Após os jurados ouvirem as testemunhas e o promotor de Justiça Dilson Santiago de Souza, por volta das 15h30 desta quinta-feira, 10, começou a parte da defesa dos acusados de matar Núbia Ribeiro, em setembro de 2017. Os advogados tiveram aproximadamente duas horas e meia para tentar a absolvição de seus clientes.
Quem começou as defesas foi o advogado da ré Lauany Viodres de Prado, José Antônio Abdala, responsável pela defesa dela ao lado de Hernandes Silvio de Oliveira. Abdala defendeu que Lauany não estava no porta-malas do carro de Leonardo.
“Um inquérito muito rápido para mostrar a resposta para a sociedade. E qual o resultado? Três pessoas presas, com três versões diferentes. É melhor um acusado que cometeu o crime preso, do que um inocente preso”, afirmou.
Oliveira chegou a reclamar da atitude de um dos jurados que teria utilizado um celular, após a fala da promotoria. O pedido de anulação do jurado foi negado pelo juiz, antes da defesa começar.
A tentativa da defesa era provar aos jurados o não envolvimento de Lauany na morte de Núbia, colocando sempre Leonardo como quem premeditou e realizou o crime. Eles também questionaram o trabalho da Polícia Civil nas investigações.
Para os advogados, os policiais deveriam ter realizado o teste de luminol (substância que detecta sangue) no Honda Civic de Núbia, que foi encontrado abandonado um dia após o crime.
No momento em que seus advogados falavam, Lauany continuou da mesma maneira desde que chegou ao Júri: imóvel e cabisbaixa.
Depois foi a vez dos advogados Rafael Souza Barbosa e Camila Danielli Ferreira defenderem Leonardo Cantieri. Barbosa começou falando que não quer a absolvição de seu cliente, que ele quer pagar pelo crime que fez, que Leonardo tem, sim, uma parcela de culpa na morte de Núbia.
“Quero sim que Leonardo seja condenado. Ele se arrepende amargamente de ter encontrado a Núbia, de ter marcado aquele encontro. Ele tinha um caso com ela, gostava dela. Leonardo e Lauany deixaram Núbia com vida. Ítalo deu fim em Núbia, queimou e ocultou o corpo”, disse o advogado.
Leonardo, no momento que seu defensor falava, abaixava a cabeça.
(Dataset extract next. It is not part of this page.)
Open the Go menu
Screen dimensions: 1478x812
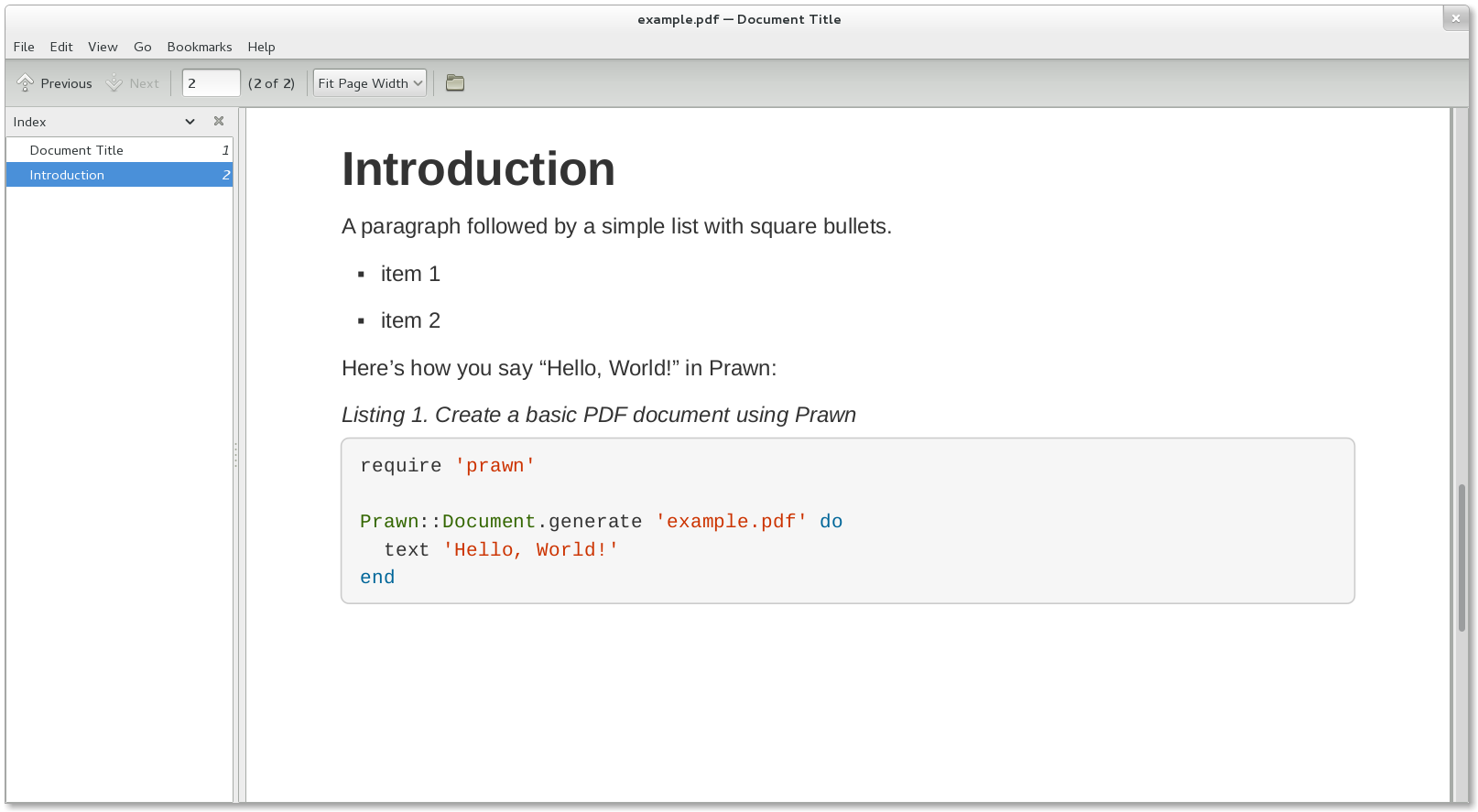pos(142,47)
Cena que foi repetida durante quase todo o julgamento.
Durante a explanação do advogado de Leonardo, o defensor de Ítalo Vinícius Neves reclamou da atitude do colega, que estava afirmando que seu cliente foi quem matou Núbia. Nesse momento, começou um breve bate-boca entre os advogados.
Em seguida, Barbosa afirma: “Leonardo matou, mas com menor participação. Ele somente marcou o encontro”.
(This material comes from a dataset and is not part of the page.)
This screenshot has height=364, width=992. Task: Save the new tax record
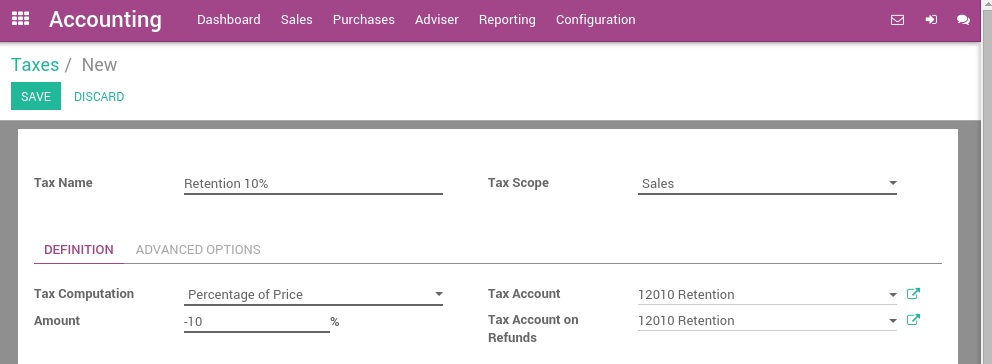pos(36,96)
O terceiro e último advogado a falar foi o de Ítalo, Carlos de Oliveira. Ele continuou a narrativa da versão dada por seu cliente, de que ele apenas levou o carro até o local indicado. O advogado também falou sobre o porquê de acusarem seu cliente de ter matado Núbia.
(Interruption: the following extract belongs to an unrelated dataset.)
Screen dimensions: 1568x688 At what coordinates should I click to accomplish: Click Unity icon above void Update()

“Leonardo disse que quem pagaria pelo crime seria Ítalo, sabe por quê? Porque estão tentando jogar a culpa em um nóia (usuário de crack) que apenas levou o carro dela naquele lugar. Ele não matou a Núbia”, disse Oliveira, que defende Ítalo, junto da advogada Aparecida Auxiliadora.
Além de fazer suas defesas, o advogado afirma que “viu muita mentira sendo dita” no tribunal nesta quinta-feira e encerrou sua fala pedindo que os jurados absolvam o réu Ítalo, por não ter provas suficientes para condená-lo.